With this innate pride and perception of style, in combination with a fund of well-developed talent, it is not surprising that Milan is beginning to surpass Paris. Superior suedes - those by Armani for Mario Valentino were printed, woven , pleated, shirred, dyed in joyous colors, and fashioned into every conceivable shape - are works of art. They are also evidently easy to wear. Girls who modeled the lightweight unlined leathers under the hot lights at the showings found the suedes porous. Even under those conditions, they do not stick to the body, models reported.
Incomparable knits, another area of Italian preeminence, were as top-drawer as ever. The Missonis pepped up their sweater dressing with miniheight circle skirts over cropped-length bicycle pants. Mariuccia Mandelli of Krizia showed only a few of the animal-patterned sweaters for which she is famous. Instead she wove metallic threads imaginatively through irregularly striped sweaters.
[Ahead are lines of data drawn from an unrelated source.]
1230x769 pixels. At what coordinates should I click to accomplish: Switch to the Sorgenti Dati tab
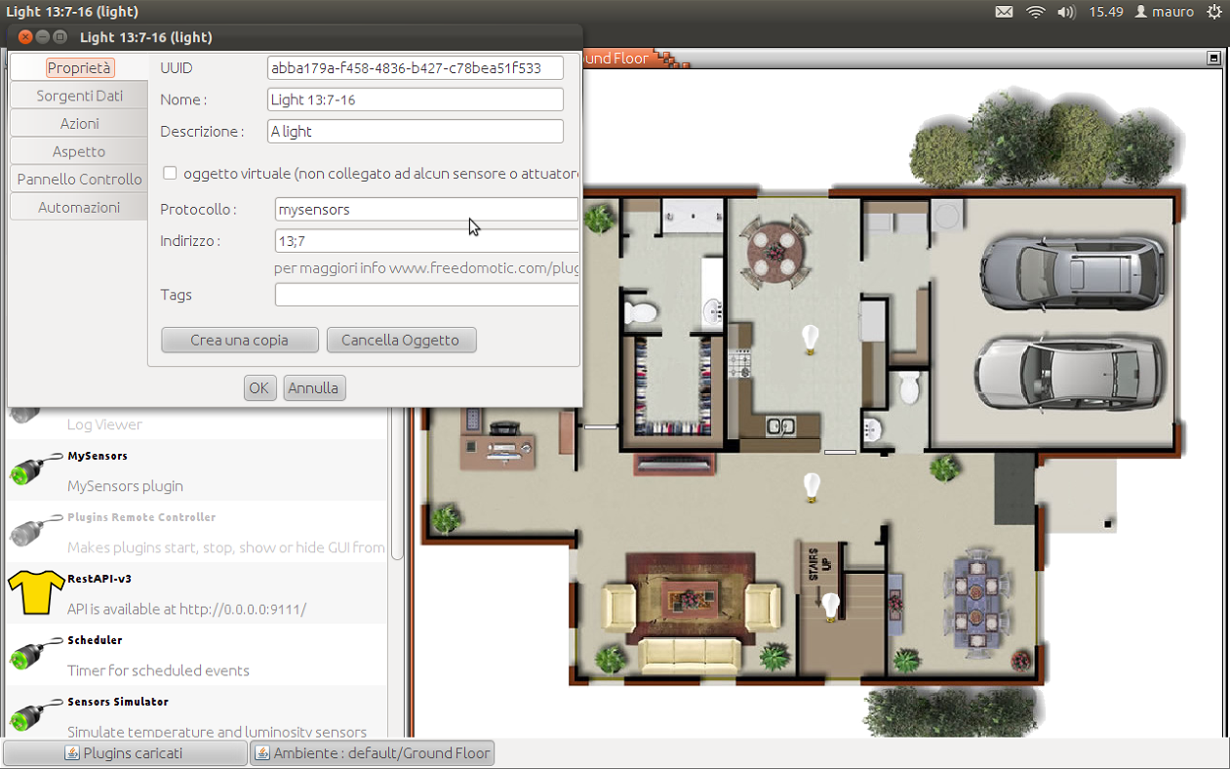(x=79, y=96)
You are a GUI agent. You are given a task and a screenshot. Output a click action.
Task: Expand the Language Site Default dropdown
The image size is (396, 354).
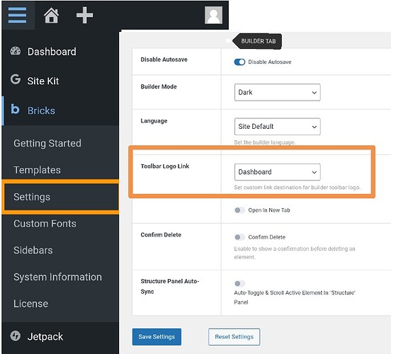[277, 127]
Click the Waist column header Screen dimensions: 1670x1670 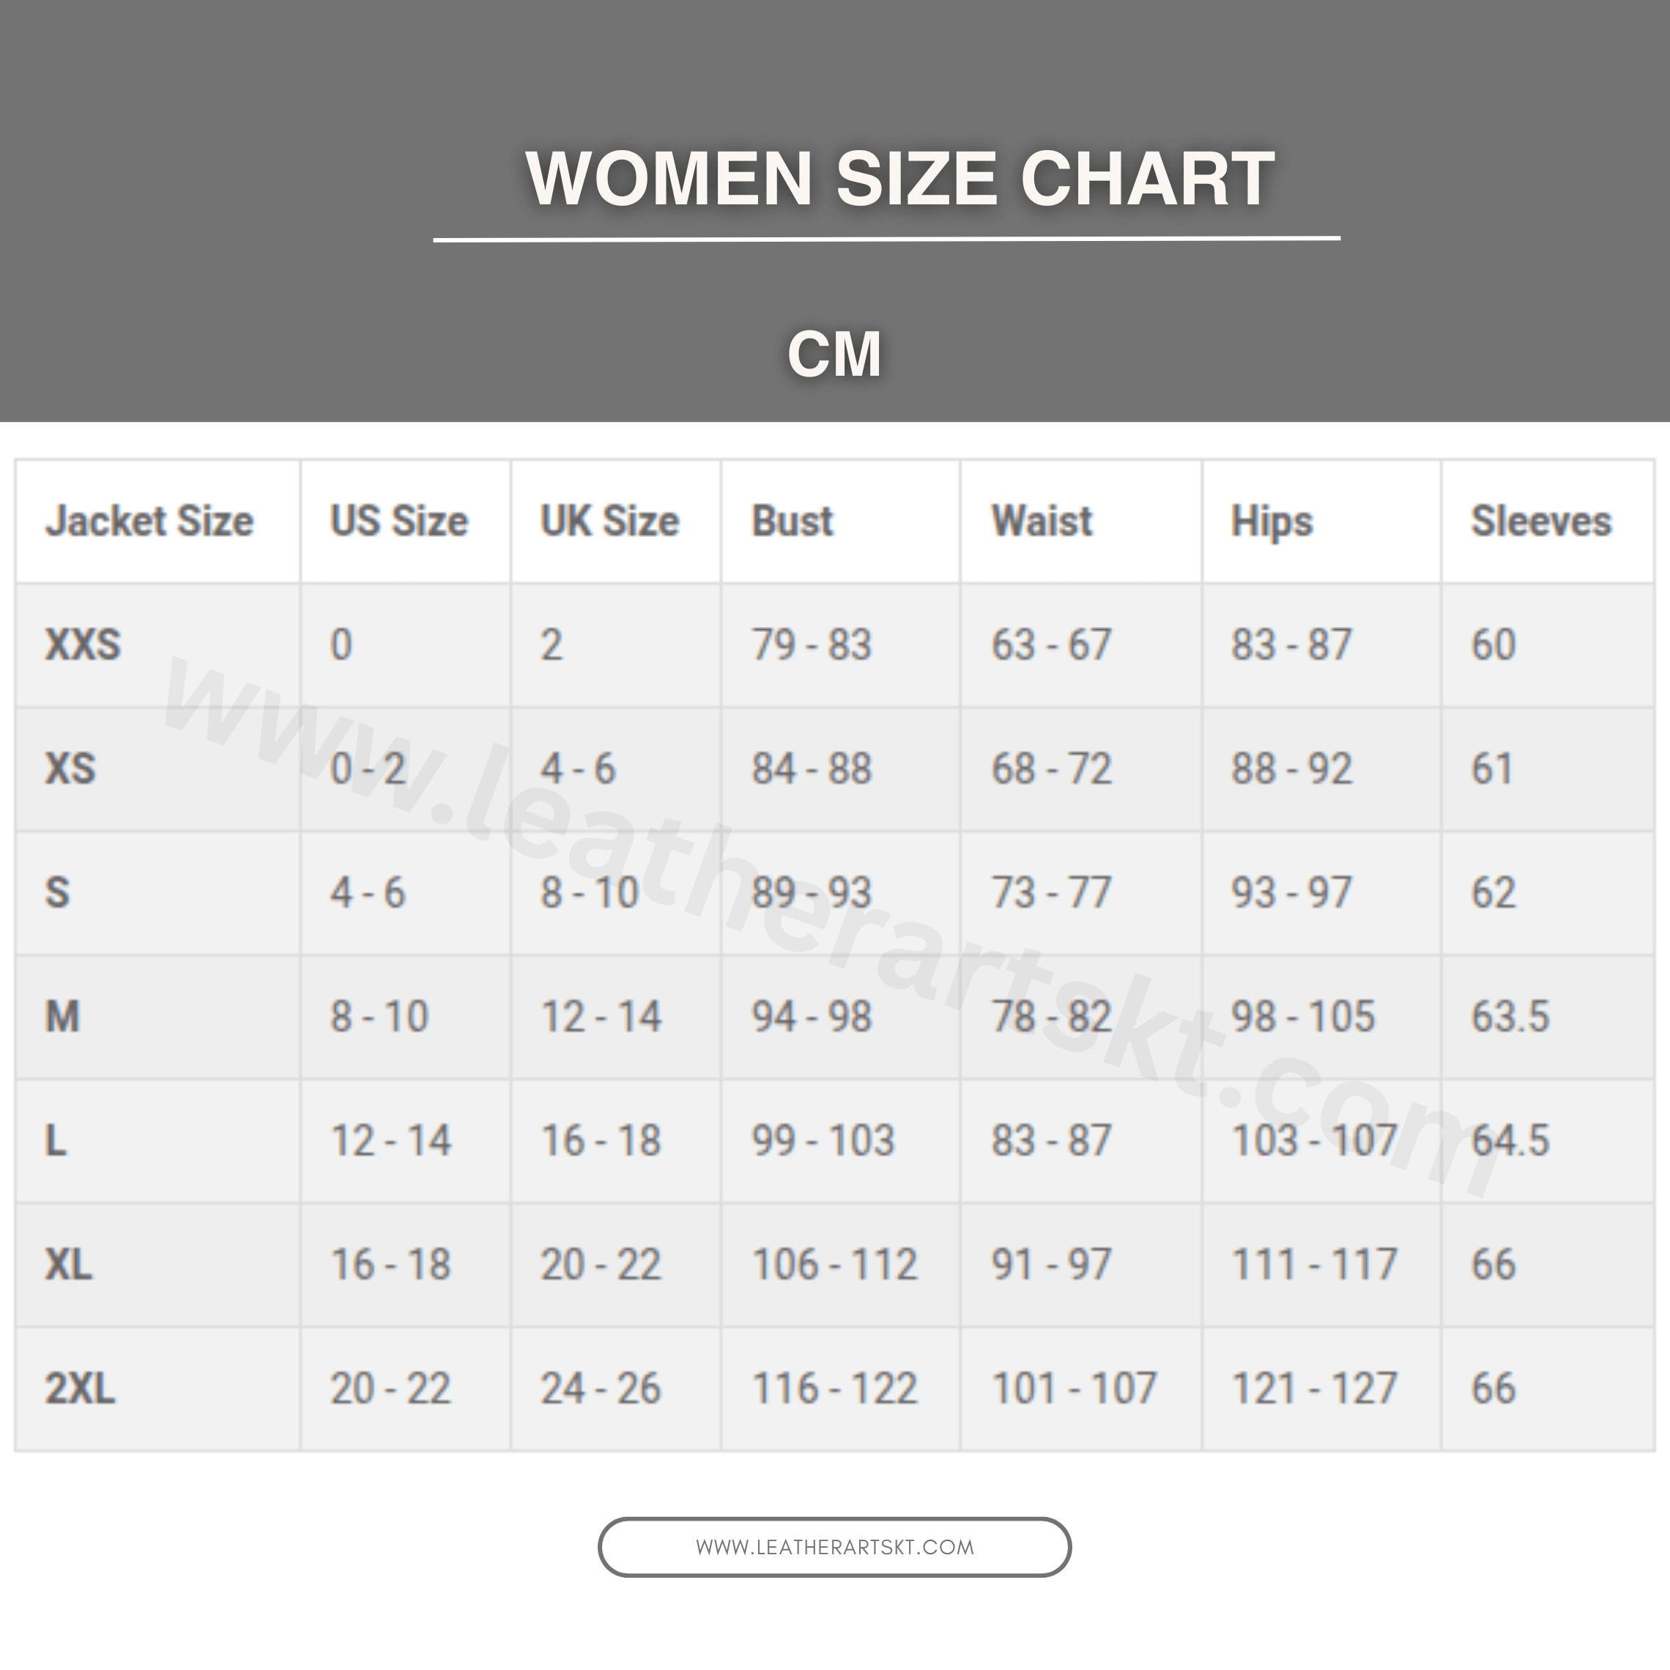1042,521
Metallics rated high for spring in Milan and London; not so high in low-luxury-profile Paris.
Escape-dressing continues to flourish in London, a response perhaps to what residents there admit is, ''quite frankly, a recession.'' The far-out New Romantics who initiated Regency dandy clothes have decided to be less outrageous. Swashbuckling eye-patch pirate looks are being replaced. Vivienne Westwood, the Kings Road designer who put them on the fashion map, is bringing out a line of ''Robinson Crusoe'' torn suedes.
Excellent chamois and leather prairie skirts and blousy tops shown by Nigel Preston for Maxfield Parrish were a good deal simpler but nowhere near as spare of line and cut as the fine suedes at Jean Muir. She fashioned printed skins as well as plain and perforated kinds superbly into collarless coats and jackets with kimono sleeves.
Zandra Rhodes's inspired collection of fantasy evening clothes came in pastel (powder blue or turquoise with shell pink) chiffon and organza or else dark-grounded prints - all with the tattered or jester-pointed hemlines and other individual touches she favors.
The Paris designers demonstrated their uneasiness under the socialist regime. Rumblings of the tumbrils were sometimes almost audible as garments with French Revolutionary overtones came out. Among them were the Phrygian bonnet at Michael Goma, the Marianne outfits (right off the French postage stamp) with Tricolor cockades at Claude Montana, and the three matte jersey dresses of red, white, and blue that formed the finale at Saint Laurent.
Talk of a return to the ''poor look'' instituted by Coco Chanel in the long-gone '20s was in the air. Givenchy and Chanel, whose customers include some of the world's richest women, shortened skirts but generally stayed with quiet elegance. Yves Saint Laurent, the most reliable barometer of style directions in Paris, had only one gold kid blouson in his procession of clean-cut, spare-looking clothes. Many were of such plebian fabrics as poplin. He chose classic simplicity. Isn't that always the best way?